• **Aim**
Convert the records from the line with "This screenshot has height=360, width=480." up to and including the line with "Looking at the screenshot, I should [45, 35]." into a Markdown table with the columns Row and Text, one numbered row per line and blank lines omitted. Include only those lines.

• **Data in this exercise**
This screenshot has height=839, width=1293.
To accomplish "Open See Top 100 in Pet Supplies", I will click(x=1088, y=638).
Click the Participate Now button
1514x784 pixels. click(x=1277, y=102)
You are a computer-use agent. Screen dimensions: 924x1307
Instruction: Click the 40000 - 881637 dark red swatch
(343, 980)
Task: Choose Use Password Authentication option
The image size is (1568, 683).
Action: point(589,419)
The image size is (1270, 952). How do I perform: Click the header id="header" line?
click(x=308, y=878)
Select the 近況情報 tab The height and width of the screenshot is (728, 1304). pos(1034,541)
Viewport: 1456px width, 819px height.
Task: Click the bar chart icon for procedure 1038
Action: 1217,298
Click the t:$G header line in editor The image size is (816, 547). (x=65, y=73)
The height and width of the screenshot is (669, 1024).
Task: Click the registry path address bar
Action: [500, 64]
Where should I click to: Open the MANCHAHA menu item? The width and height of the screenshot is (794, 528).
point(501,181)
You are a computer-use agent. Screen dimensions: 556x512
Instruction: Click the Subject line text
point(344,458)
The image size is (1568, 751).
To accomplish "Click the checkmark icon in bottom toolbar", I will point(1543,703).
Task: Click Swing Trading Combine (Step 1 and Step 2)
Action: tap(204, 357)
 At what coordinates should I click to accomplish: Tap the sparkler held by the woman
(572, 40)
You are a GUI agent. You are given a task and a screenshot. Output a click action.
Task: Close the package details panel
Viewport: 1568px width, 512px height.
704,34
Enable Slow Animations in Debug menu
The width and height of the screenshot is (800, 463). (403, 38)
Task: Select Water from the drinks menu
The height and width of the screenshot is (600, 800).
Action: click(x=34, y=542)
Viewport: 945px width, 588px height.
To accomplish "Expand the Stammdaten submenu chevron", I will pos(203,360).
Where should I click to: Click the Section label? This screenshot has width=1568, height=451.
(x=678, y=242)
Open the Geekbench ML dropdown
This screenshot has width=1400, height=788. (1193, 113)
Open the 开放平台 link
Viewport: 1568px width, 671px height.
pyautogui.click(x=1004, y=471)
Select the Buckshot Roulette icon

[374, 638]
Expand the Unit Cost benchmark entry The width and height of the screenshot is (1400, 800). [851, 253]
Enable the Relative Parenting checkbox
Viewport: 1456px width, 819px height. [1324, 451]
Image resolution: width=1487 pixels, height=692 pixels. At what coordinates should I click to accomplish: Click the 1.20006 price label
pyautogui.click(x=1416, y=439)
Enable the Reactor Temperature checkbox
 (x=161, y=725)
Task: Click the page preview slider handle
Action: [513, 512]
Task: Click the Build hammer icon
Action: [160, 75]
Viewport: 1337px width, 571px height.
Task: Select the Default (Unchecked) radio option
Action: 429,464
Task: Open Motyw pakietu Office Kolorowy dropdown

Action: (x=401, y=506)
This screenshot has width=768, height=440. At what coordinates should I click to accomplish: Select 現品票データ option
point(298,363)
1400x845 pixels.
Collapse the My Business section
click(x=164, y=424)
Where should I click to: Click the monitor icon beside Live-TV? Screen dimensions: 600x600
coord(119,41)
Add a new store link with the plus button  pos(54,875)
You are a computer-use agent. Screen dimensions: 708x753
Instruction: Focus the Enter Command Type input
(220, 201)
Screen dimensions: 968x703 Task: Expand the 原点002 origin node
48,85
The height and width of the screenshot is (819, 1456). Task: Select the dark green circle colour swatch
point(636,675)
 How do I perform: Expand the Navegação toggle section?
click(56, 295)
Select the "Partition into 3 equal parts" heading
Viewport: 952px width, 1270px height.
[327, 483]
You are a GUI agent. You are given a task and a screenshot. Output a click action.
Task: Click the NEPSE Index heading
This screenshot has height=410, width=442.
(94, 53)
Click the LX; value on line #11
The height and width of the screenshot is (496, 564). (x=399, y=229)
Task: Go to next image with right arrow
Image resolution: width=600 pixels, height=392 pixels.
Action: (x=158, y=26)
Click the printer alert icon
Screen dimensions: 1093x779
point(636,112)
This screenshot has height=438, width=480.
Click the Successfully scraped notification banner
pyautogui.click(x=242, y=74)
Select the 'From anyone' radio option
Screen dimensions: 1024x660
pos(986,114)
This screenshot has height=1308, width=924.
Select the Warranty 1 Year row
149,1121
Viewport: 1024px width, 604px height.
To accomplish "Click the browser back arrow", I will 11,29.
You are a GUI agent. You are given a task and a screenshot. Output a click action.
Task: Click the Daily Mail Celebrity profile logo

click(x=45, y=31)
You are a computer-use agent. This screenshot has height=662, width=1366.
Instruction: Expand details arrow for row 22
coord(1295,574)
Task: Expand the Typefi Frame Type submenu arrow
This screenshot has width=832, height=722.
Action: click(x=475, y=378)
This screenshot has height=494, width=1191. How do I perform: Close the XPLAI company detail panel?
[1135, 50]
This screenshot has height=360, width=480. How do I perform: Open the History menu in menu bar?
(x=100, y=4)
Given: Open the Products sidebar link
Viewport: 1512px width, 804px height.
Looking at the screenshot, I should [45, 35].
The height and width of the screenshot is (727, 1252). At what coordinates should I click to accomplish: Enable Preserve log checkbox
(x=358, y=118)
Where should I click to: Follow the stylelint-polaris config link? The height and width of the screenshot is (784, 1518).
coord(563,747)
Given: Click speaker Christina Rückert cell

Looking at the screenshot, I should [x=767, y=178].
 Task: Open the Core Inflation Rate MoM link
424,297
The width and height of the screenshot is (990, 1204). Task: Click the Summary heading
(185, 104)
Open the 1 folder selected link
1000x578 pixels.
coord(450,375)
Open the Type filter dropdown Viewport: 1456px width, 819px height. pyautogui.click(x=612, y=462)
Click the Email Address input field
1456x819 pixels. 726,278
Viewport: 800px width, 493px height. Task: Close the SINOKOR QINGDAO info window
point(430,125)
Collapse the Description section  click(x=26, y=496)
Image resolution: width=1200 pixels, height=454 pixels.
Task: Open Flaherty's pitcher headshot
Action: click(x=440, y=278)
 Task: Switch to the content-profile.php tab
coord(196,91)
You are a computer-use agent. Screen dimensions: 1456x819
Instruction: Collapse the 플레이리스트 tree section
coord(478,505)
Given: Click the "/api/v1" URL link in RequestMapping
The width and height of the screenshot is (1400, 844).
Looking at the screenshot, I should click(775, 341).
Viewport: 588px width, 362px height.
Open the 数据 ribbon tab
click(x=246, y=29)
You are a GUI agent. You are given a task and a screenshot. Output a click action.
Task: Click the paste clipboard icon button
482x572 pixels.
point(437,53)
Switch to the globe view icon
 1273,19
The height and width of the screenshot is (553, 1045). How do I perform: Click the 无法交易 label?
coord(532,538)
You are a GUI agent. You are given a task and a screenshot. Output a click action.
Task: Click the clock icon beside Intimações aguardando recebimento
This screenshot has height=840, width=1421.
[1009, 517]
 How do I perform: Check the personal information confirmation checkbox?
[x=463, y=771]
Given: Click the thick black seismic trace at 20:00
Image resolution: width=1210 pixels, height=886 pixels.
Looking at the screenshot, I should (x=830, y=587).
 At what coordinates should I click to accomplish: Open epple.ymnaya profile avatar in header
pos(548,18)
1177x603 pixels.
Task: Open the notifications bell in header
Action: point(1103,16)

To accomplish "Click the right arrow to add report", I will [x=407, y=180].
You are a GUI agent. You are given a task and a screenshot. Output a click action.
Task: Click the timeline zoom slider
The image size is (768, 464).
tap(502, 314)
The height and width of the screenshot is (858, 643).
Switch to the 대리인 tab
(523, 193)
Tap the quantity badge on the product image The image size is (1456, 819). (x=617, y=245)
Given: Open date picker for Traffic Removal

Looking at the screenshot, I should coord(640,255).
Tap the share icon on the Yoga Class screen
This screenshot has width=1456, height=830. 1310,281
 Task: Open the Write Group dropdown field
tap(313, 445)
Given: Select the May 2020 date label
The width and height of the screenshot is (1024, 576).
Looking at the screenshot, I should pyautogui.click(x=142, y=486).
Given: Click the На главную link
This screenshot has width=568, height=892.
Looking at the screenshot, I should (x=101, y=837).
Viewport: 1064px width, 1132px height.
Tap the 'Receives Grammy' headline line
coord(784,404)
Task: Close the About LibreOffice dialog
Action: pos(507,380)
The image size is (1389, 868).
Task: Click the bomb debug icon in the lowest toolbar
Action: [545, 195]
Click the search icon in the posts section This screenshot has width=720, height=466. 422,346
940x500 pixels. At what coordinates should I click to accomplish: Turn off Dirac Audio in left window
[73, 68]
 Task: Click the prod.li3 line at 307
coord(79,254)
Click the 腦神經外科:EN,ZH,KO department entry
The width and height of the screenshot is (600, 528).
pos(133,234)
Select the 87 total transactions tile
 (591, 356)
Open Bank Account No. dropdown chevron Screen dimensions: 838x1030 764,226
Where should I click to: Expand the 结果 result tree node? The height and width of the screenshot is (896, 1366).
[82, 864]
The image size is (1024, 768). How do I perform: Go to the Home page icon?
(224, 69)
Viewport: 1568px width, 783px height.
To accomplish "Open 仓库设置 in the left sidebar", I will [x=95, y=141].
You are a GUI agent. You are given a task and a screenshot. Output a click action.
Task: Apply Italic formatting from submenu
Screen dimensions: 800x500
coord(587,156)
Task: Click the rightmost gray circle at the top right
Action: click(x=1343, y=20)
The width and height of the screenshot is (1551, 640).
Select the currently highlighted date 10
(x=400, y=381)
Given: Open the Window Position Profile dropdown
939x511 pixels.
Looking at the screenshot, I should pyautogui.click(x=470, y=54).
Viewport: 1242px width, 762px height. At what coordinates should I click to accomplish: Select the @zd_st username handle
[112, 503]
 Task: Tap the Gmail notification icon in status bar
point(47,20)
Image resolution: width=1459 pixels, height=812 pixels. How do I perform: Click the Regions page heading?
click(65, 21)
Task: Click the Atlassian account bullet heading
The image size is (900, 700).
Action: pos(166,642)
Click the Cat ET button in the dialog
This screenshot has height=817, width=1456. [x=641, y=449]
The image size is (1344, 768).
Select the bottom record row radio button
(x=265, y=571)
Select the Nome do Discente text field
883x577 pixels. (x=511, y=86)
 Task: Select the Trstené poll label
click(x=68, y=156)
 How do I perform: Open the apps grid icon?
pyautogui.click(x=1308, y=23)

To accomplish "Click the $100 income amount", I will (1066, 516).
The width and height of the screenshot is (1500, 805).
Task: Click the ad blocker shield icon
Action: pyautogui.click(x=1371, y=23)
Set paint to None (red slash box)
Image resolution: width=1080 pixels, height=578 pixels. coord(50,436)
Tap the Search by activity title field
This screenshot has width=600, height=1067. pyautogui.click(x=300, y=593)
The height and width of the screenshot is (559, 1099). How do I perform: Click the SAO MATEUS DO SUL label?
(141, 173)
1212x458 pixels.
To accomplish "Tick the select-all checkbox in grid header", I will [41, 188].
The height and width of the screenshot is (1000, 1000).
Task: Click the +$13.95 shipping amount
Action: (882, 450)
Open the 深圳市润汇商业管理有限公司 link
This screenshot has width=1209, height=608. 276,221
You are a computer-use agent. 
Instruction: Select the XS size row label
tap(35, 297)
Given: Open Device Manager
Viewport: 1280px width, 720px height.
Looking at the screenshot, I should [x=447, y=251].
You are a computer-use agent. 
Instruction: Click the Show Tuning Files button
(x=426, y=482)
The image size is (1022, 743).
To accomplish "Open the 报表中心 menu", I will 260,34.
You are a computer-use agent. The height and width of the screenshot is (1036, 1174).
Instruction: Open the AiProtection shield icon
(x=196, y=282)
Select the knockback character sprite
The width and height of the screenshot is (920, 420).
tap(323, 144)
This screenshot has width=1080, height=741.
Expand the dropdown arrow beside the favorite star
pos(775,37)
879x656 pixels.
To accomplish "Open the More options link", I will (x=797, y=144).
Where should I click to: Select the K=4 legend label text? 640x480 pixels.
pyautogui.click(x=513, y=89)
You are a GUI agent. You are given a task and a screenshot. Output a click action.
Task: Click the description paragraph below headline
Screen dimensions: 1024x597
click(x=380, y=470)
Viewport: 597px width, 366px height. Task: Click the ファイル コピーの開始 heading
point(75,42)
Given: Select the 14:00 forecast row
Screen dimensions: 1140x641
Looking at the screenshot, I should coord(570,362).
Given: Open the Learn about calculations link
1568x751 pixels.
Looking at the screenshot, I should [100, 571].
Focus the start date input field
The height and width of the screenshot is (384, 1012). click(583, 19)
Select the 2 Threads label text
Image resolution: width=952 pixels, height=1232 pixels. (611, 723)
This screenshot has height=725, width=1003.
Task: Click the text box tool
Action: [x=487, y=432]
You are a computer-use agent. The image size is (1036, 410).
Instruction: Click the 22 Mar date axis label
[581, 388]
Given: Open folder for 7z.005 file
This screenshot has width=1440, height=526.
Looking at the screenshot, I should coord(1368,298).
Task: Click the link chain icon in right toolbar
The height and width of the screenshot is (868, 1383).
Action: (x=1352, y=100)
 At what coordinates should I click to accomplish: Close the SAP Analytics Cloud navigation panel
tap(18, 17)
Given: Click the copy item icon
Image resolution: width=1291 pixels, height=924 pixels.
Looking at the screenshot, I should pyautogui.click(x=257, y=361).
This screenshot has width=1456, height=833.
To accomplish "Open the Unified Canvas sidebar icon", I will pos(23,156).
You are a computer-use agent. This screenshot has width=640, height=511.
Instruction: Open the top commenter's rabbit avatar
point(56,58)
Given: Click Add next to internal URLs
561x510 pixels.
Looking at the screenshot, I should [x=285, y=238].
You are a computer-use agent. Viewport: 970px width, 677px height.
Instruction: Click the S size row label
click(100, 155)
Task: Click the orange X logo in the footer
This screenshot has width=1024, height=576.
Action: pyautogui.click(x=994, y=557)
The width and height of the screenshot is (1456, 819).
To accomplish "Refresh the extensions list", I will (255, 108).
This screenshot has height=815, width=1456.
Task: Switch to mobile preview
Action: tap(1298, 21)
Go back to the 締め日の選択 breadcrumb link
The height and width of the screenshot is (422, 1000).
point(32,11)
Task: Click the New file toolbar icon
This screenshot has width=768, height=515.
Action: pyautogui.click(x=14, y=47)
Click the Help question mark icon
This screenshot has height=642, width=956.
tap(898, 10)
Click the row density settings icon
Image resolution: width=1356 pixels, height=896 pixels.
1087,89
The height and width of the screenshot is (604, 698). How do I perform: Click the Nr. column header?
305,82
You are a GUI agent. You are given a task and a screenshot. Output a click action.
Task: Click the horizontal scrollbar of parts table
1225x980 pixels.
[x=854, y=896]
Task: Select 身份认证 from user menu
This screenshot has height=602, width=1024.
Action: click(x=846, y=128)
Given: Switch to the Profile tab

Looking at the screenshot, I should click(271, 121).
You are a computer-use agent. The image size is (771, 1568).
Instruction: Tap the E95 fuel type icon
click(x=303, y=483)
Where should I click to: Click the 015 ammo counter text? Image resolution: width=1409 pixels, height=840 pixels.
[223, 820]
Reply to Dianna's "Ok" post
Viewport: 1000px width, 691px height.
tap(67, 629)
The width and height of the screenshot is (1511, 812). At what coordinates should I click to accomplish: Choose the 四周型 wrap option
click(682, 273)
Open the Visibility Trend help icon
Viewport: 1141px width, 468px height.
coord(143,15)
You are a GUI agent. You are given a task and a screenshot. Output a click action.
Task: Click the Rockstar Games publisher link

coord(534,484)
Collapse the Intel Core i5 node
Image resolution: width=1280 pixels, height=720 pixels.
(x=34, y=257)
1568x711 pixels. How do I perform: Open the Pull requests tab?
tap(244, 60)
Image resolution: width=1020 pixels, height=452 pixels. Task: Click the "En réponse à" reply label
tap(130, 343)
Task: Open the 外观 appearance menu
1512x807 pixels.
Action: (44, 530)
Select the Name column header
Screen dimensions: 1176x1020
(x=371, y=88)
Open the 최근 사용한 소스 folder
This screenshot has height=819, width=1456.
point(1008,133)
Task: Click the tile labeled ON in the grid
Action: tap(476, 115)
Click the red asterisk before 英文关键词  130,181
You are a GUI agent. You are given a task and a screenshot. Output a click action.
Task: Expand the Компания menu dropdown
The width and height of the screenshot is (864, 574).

• **Response to this exercise**
| Row | Text |
|---|---|
| 1 | This screenshot has height=360, width=480. How do I perform: Open the History menu in menu bar? |
| 2 | (x=100, y=4) |
| 3 | Given: Open the Products sidebar link |
| 4 | Viewport: 1512px width, 804px height. |
| 5 | Looking at the screenshot, I should [45, 35]. |